For a midrange star, ${\displaystyle {\ddot {z}}=2\pi G\Sigma _{*}}$, so ${\displaystyle z=\pi G\Sigma _{*}t^{2}}$. This says that the period depends on where the star starts. We’ll say 1 kpc, which gives us the solution:

${\displaystyle {\frac {1}{4}}period=\left({z \over \pi G\Sigma _{*}}\right)^{\frac {1}{2}}=1.06\cdot 10^{9}years\,\!}$

So we’ve worked out something of the motion of an individual star, but now we’d like to work out the distribution of stars in z for a population.

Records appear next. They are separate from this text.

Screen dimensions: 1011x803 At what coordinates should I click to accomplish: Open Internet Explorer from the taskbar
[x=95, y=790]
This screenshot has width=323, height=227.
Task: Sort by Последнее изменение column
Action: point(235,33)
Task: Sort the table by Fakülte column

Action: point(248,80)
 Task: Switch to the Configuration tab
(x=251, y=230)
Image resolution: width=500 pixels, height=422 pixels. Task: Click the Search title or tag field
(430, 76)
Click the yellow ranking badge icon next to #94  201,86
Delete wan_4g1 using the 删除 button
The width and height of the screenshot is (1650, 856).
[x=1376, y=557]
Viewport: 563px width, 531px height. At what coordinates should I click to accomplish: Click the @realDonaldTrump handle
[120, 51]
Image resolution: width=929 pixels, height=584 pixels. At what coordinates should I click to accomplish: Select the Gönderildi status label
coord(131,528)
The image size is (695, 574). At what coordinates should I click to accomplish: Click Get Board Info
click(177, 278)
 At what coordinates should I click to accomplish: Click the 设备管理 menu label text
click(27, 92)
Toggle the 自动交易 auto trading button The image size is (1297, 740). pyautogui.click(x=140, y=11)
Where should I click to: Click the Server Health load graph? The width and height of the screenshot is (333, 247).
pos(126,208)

We’ll assume that we have an infinite plane-${\displaystyle \|}$ sheet.

${\displaystyle {\begin{aligned}{d \over dz}\left[{1 \over \rho }{d(\rho {\bar {v}}_{z}^{2}) \over dz}\right]&=-4\pi G\rho _{TOT}\\{d \over dz}\left[{1 \over \rho _{*}}{d(\rho _{*}{\bar {v}}_{z}^{2}) \over dz}\right]&=-4\pi G\rho _{*}\\\end{aligned}}\,\!}$

We’ll now change variables ${\displaystyle \rho \to \Lambda }$, and ${\displaystyle z\to \zeta }$:

${\displaystyle {\begin{aligned}z&=\zeta \left({{\bar {v}}_{z}^{2} \over 4\pi G\rho _{0}}\right)^{\frac {1}{2}}\\\rho &=\rho _{0}\Lambda (\zeta )\\\end{aligned}}\,\!}$

and differentiating, we have:

${\displaystyle {\begin{aligned}dz&=d\zeta \left({{\bar {v}}_{z}^{2} \over 4\pi G\rho _{0}}\right)^{\frac {1}{2}}\\{d \over d\zeta }{1 \over \Lambda (\zeta )}{d\Lambda (\zeta ) \over d\zeta }&=-\Lambda (\zeta )\\\end{aligned}}\,\!}$

And this has the ultimate solution:

${\displaystyle {\Lambda (\zeta )=sech^{2}\left({\zeta \over {\sqrt {2}}}\right)}\,\!}$

where, you recall, ${\displaystyle sech(u)\equiv {2 \over e^{u}+e^{-u}}}$. From this messy equation we can infer the units of the following:

${\displaystyle {v_{z}^{2} \over 4\pi G\rho _{0}}\to cm^{2}\,\!}$

So we’ll define

${\displaystyle h_{*}\equiv \left({v_{z}^{2} \over 2\pi G\rho _{0}}\right)^{\frac {1}{2}}\,\!}$

as our scale height, giving us that

${\displaystyle {\rho =\rho _{0}sech^{2}\left({z \over h_{*}}\right)}\,\!}$

To find what z is when ${\displaystyle \rho _{*}={\frac {1}{2}}\rho _{0}}$, we’ll define ${\displaystyle u\equiv {z \over h_{*}}}$ so that:

${\displaystyle {\frac {1}{2}}\rho _{0}=\rho _{0}\left({2 \over e^{u}+e^{-u}}\right)^{2}\,\!}$

We find that this has solution ${\displaystyle u=0.8814}$, so:

${\displaystyle z_{\frac {1}{2}}=0.8814\left({{\bar {v}}_{z}^{2} \over 2\pi G\rho _{0}}\right)^{\frac {1}{2}}\,\!}$

From Binney & Merrifield, we have that in the solar vicinity ${\displaystyle v_{z}=18{km \over s}}$, and ${\displaystyle \rho _{0}=0.1{M_{\odot } \over pc^{3}}}$, so we have for a thin disk:

${\displaystyle z_{\frac {1}{2}}=304pc\,\!}$

For the thick disk, ${\displaystyle v_{z}=39{km \over s}}$, so ${\displaystyle z_{\frac {1}{2}}=1.4kpc}$. From observations, we find that ${\displaystyle z_{\frac {1}{2}}}$ does not change with radius. Note that for small heights, ${\displaystyle sech^{2}\left({z \over h_{*}}\right)}$ is close to ${\displaystyle e^{-\left({z \over h_{*}}\right)^{2}}}$. Similarly, in the asymptotic limit of ${\displaystyle z\to \infty }$, we find that

${\displaystyle \Sigma _{*}\left({z \over h_{*}}\right)=\left({2\rho _{0}v_{z}^{2} \over \pi G}\right)^{\frac {1}{2}}=69M_{\odot }pc^{-2}\,\!}$

which agrees well with observation (${\displaystyle 71\pm 6M_{\odot }pc^{-2}}$).